The Internet has a broad range. At the very, very top, you have sites and groups dedicated to spreading positivity and pro-sociality however they can. Most of the places people spend most of their time are essentially neutral. And then there are the dark places.
There is no bottom to the Internet. It goes down forever. This is not a property of the Internet, however: it is a property of humanity. There is an upper limit to how good we can be, but there is no bound on our potential for evil.
Previous generations have been able to mostly ignore their darker sides. That’s a two-edged sword. Facing demons isn’t fun. On the other hand, the consequences of a society that hasn’t faced its demons could be disasterous.
In a mostly successful attempt to make the Internet a more accessible place for people with language barriers (including some disabilities), emoji have become part of Unicode, and expanded far beyond the limits of sanity.
Before emoji, there were emoticons. We had Latin-1 (and called it ASCII) and we made do with sideways faces made out of punctuation marks. When everybody got UTF-8 on their terminals, we gained the ability to express shrugs, table-flips, lascivious glances, and more. These are still used occasionally but they’re not very convenient for most users, so the standards are emoji and emoticons still.
Emoji have bent over backwards to be inclusive of marginalized groups. Their vocabulary is not large enough to form a pidgin tongue, but they’re trying. If there is a language barrier between two people who want to cooperate, and they both have emoji in their toolbox, it won’t be long before they’re using them. These are fantastic developments.
Emoji have one nagging problem, though: the range of states you are allowed to express is narrow, and some of that is by design. We want the Internet to be a friendly and positive place, so we make more happy emoji than sad, and we try hard not to let people express anger. Emoji give people an emotional vocabulary that is too small, and contains a dangerous bias.

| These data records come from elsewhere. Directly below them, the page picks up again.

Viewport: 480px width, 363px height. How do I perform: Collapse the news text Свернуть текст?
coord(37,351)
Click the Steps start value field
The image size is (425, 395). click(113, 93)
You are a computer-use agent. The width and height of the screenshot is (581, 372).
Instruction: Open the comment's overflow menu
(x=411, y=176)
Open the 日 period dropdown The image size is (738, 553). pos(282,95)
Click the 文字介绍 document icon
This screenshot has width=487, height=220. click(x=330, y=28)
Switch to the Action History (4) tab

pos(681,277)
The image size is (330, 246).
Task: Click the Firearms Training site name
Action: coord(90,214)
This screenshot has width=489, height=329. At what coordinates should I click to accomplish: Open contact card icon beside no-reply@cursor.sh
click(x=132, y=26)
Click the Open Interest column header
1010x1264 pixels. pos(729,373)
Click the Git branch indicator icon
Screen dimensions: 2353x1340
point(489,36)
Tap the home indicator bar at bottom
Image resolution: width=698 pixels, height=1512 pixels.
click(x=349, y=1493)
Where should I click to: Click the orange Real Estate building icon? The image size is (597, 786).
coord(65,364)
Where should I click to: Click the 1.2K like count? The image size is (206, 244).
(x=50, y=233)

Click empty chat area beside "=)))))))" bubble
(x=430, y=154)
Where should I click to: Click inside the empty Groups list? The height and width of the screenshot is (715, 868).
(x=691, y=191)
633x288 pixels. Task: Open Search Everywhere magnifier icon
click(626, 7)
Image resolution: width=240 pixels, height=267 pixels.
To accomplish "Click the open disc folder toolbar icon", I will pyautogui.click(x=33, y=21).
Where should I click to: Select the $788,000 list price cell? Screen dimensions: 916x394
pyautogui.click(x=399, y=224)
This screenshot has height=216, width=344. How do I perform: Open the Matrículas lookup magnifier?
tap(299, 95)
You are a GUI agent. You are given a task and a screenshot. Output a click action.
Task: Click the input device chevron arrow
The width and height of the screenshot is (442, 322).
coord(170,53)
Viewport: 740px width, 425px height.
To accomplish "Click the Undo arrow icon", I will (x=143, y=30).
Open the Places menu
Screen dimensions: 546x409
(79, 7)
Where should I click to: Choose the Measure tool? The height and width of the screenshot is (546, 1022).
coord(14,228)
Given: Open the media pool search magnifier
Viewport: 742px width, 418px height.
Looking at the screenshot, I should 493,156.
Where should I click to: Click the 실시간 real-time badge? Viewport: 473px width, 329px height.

Ignoring problems doesn’t make them go away. The American “it could never happen here” is quickly giving way to “oh shit, it’s happening here.” In a world where it’s now possible to instantly communicate with someone on the other side of the globe, with whom your only commonality are humanity, it’s both possible and necessary (another two-sided coin) for us to expand–no, to complete–our emotional vocabulary and use it.